Goal of the exercise = Beginning with the line that includes "The height and" and ending with the last line of the entries below, set down each line exactly; include no pictures.

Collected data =
···
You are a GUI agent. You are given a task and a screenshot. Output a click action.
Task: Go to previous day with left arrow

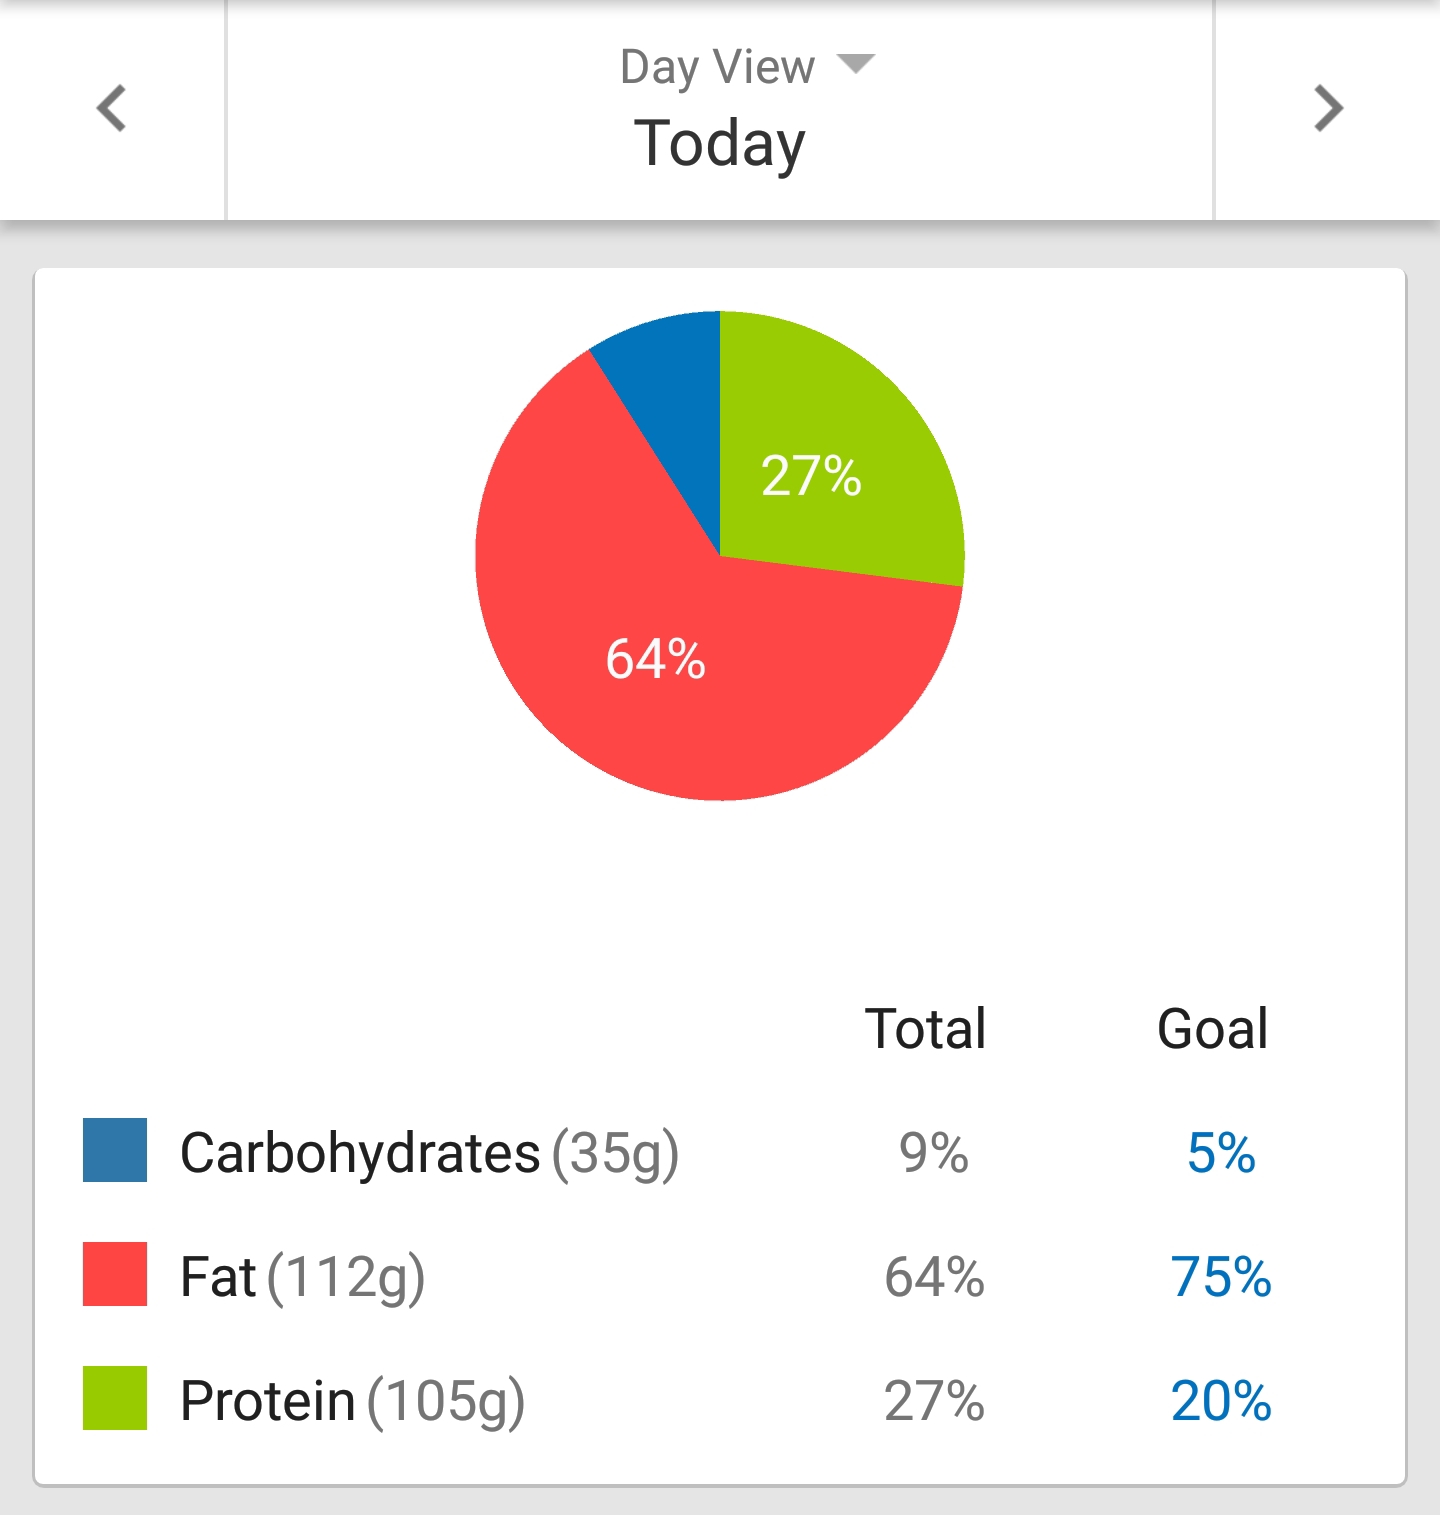point(112,108)
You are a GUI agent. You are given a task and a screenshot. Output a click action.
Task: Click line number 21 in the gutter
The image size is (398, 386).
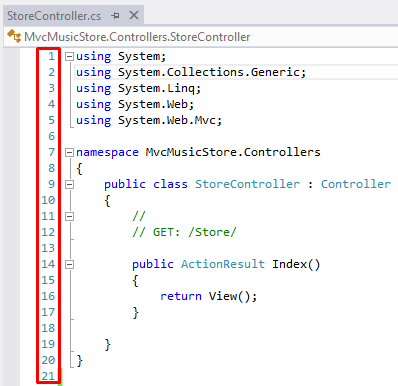click(48, 376)

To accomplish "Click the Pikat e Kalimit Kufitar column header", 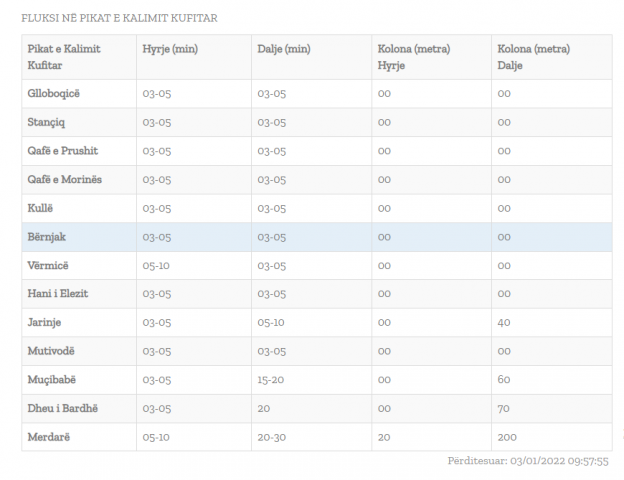I will point(64,57).
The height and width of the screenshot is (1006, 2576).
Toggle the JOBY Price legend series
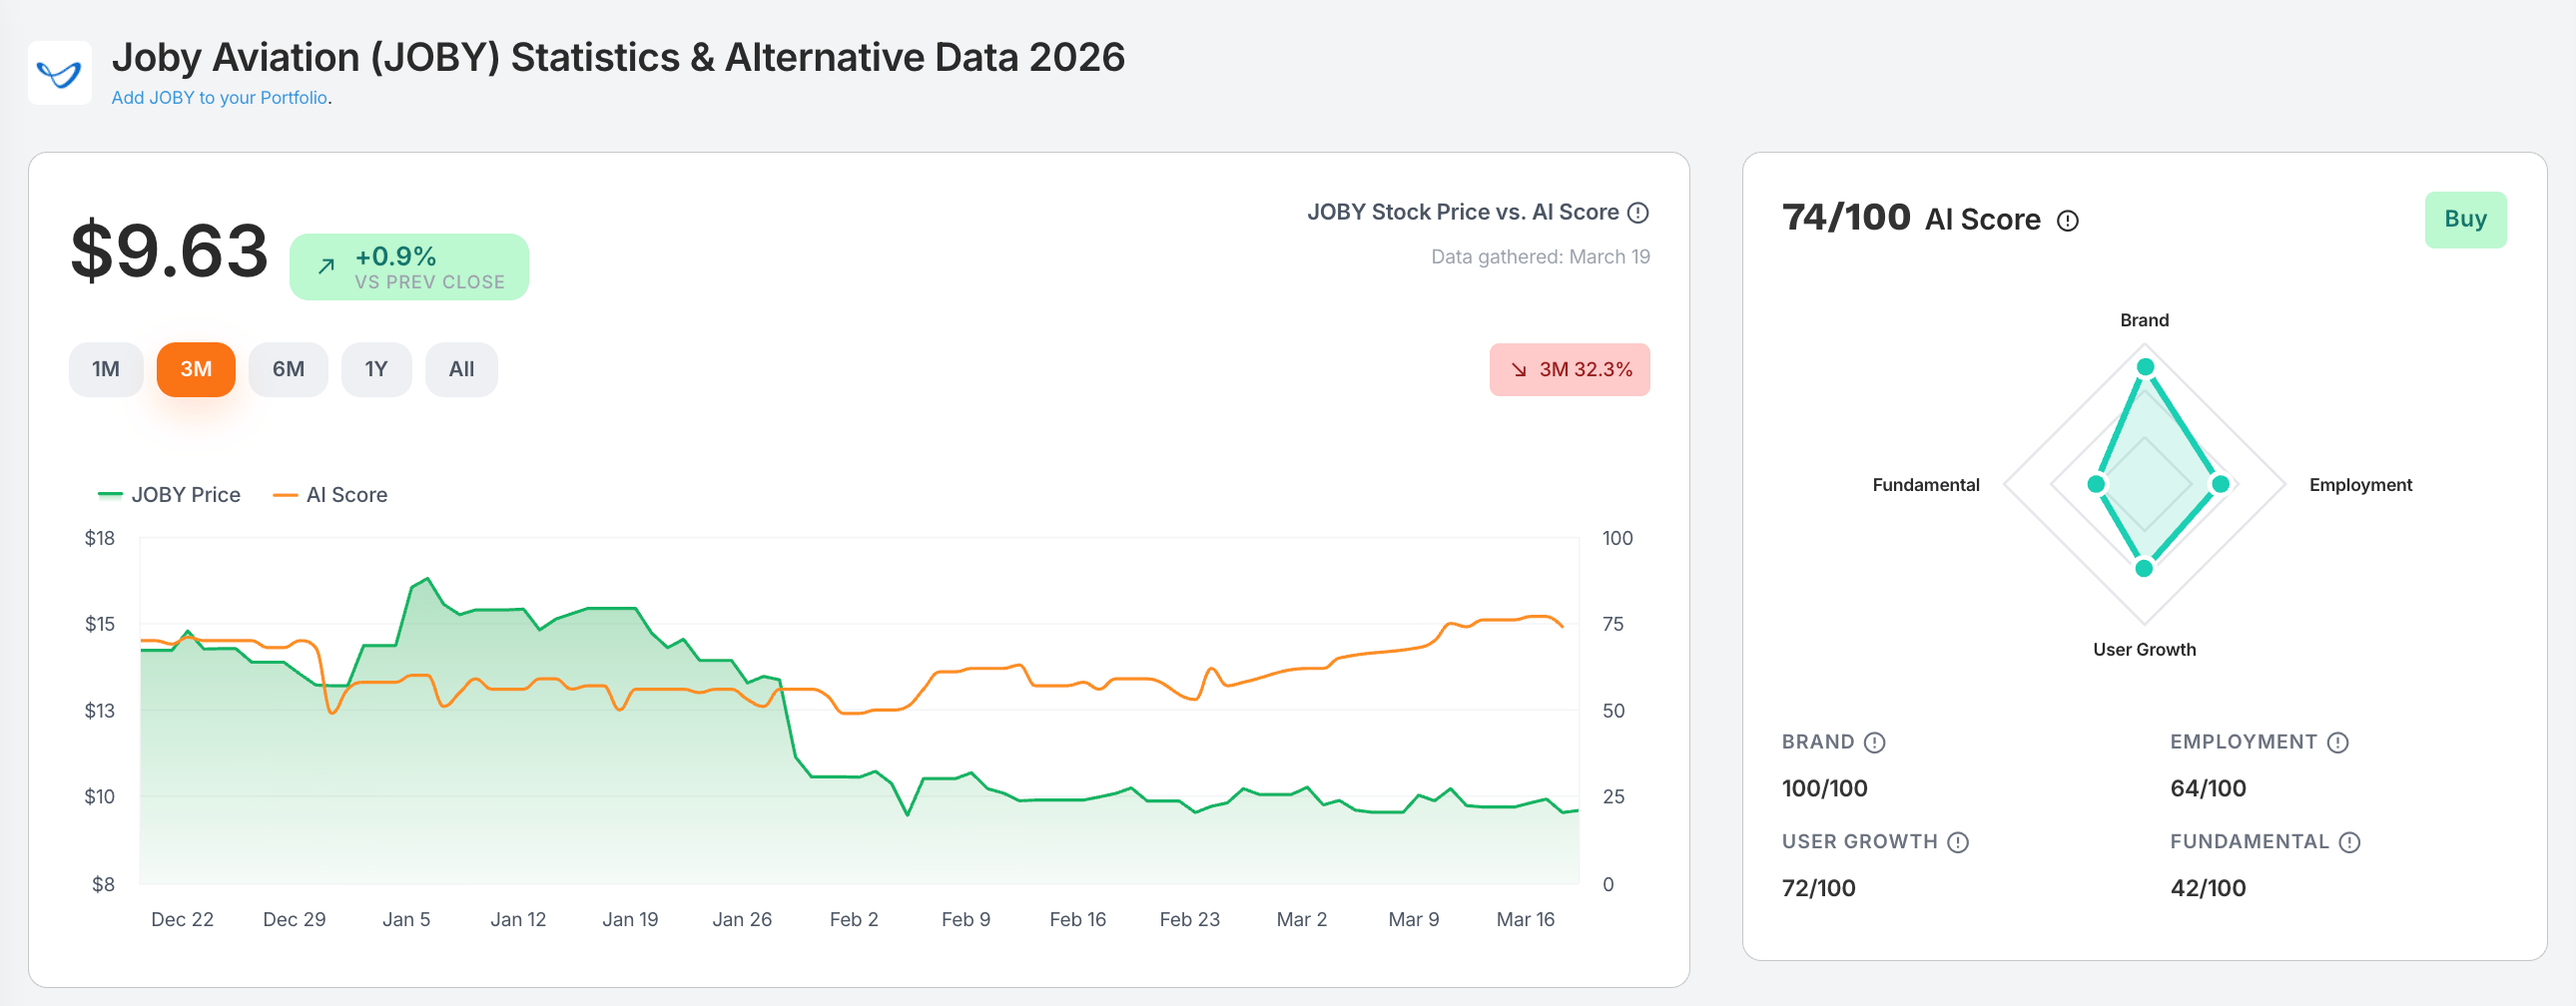pos(169,495)
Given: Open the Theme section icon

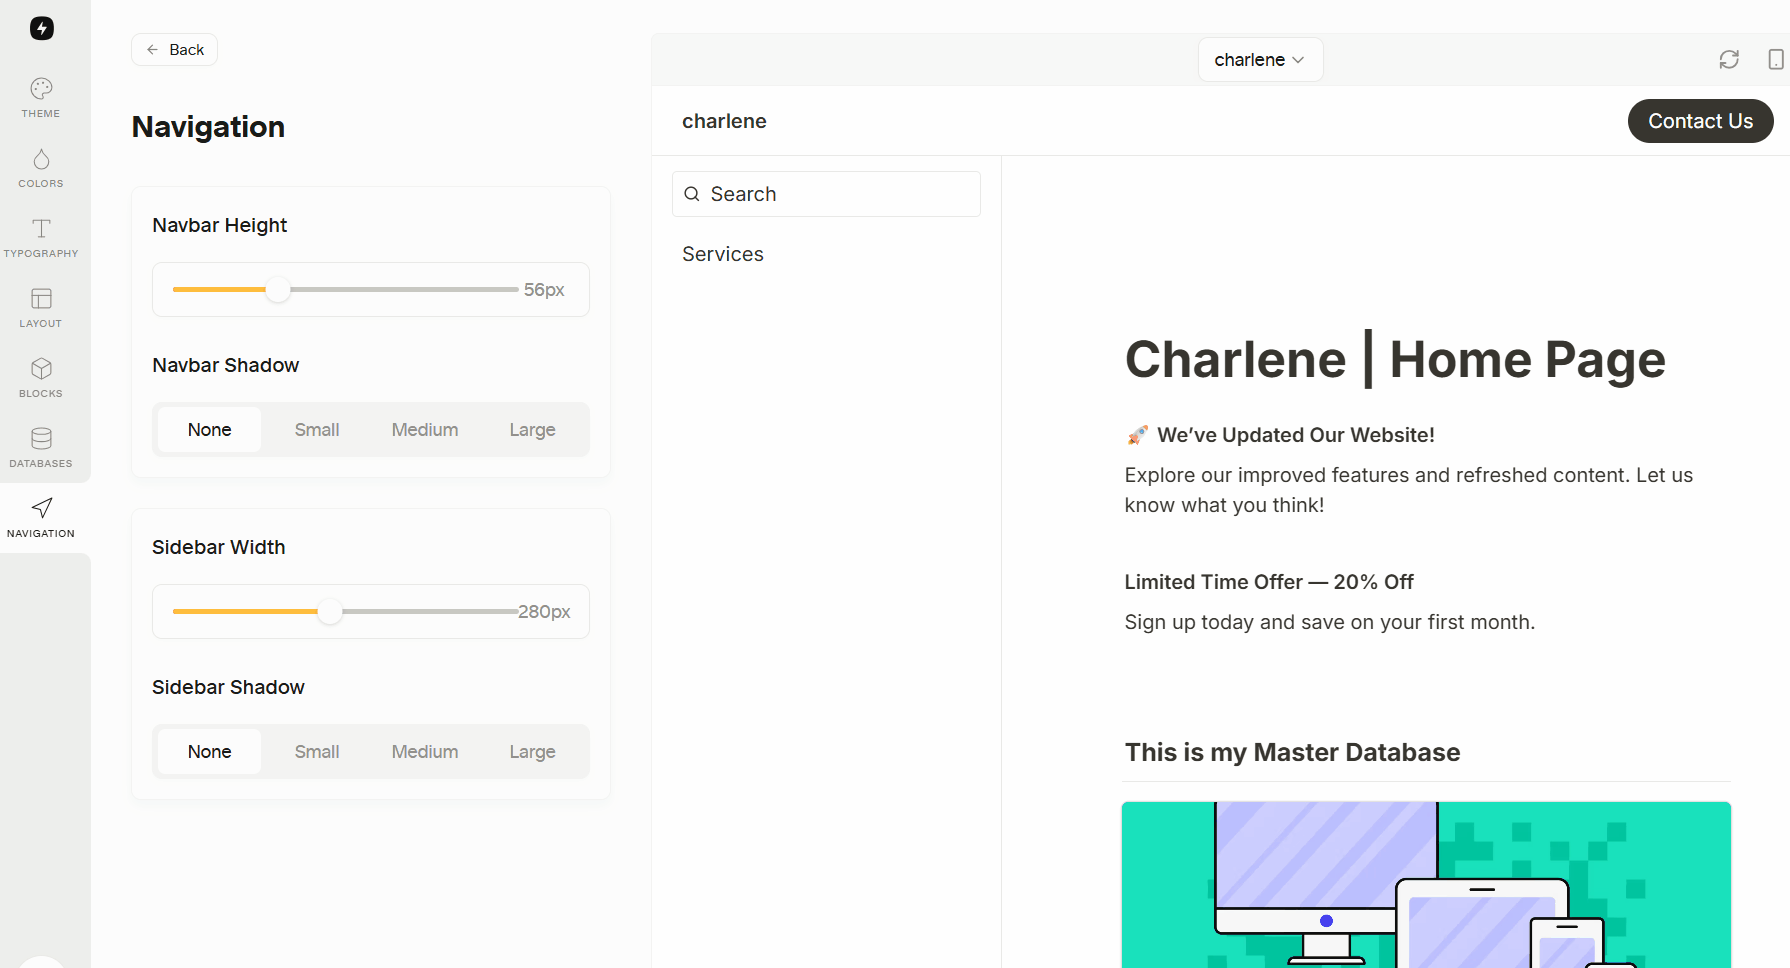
···
Output of the exercise =
The height and width of the screenshot is (1006, 2576).
Toggle the JOBY Price legend series
pos(169,495)
Given: Open the Theme section icon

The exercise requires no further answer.